How does the 'short way' of posting closing entries differ from the 'long way'?
-The 'short way' involves a single closing entry that clears all temporary accounts (revenue, expenses, and dividends) directly to retained earnings, instead of using the income summary account as an intermediary.
What is an income summary account and why is it used?
-An income summary account is a temporary account used during the closing process to accumulate the balances of revenue and expense accounts before transferring the net balance to retained earnings.
What is a trial balance and how does it change after posting closing entries?

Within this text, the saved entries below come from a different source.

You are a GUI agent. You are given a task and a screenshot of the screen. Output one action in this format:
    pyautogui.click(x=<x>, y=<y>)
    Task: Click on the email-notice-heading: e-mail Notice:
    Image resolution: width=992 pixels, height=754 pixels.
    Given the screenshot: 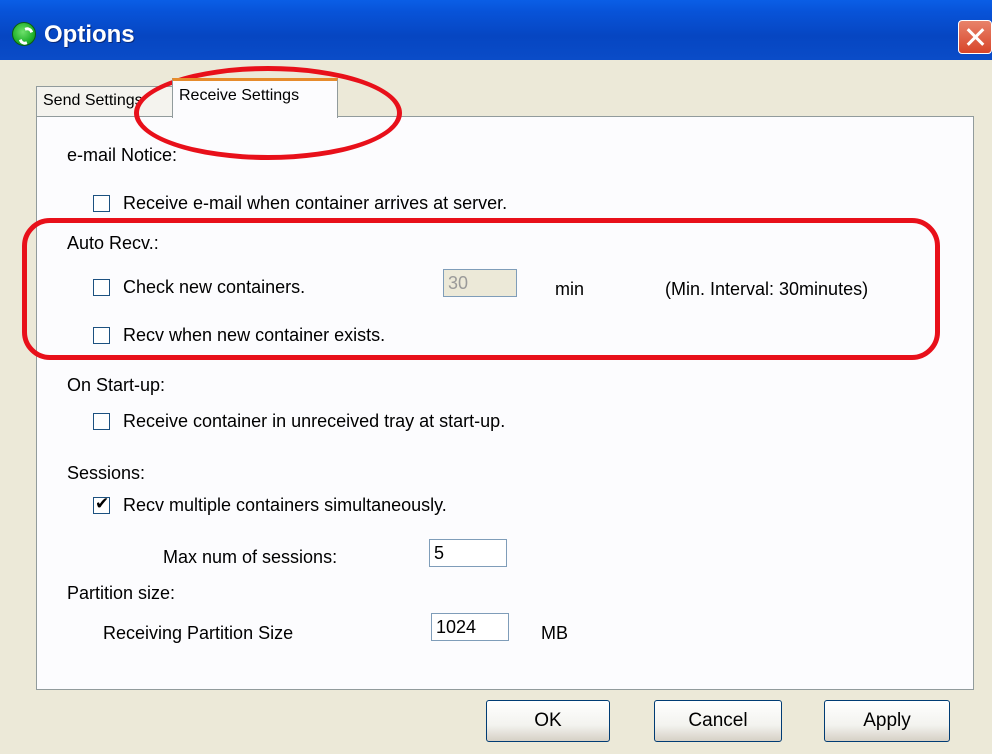 What is the action you would take?
    pyautogui.click(x=122, y=155)
    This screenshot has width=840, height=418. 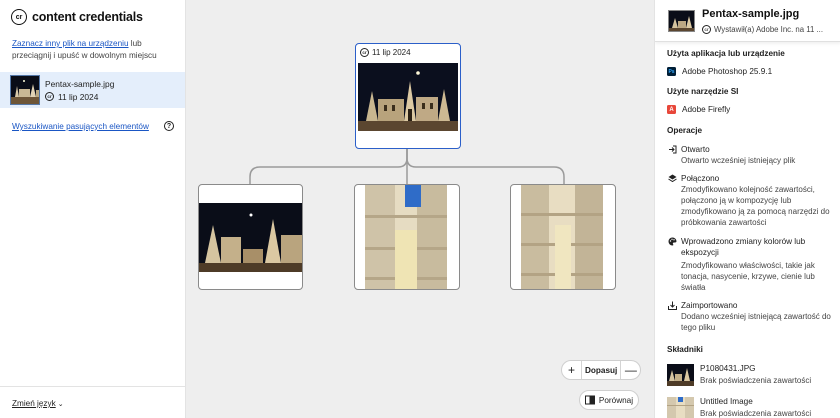 I want to click on root-node-date: 11 lip 2024, so click(x=392, y=52).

-A trial balance is an accounting report showing the current balances in every general ledger account. After posting closing entries, the trial balance will show all temporary accounts reset to zero and their balances transferred to retained earnings.
How does the process of posting closing entries affect the balance sheet and income statement?
-Posting closing entries affects the balance sheet by updating the retained earnings account with the net income or loss of the period. The income statement summarizes the performance over the period, showing revenue, expenses, and the resulting profit or loss.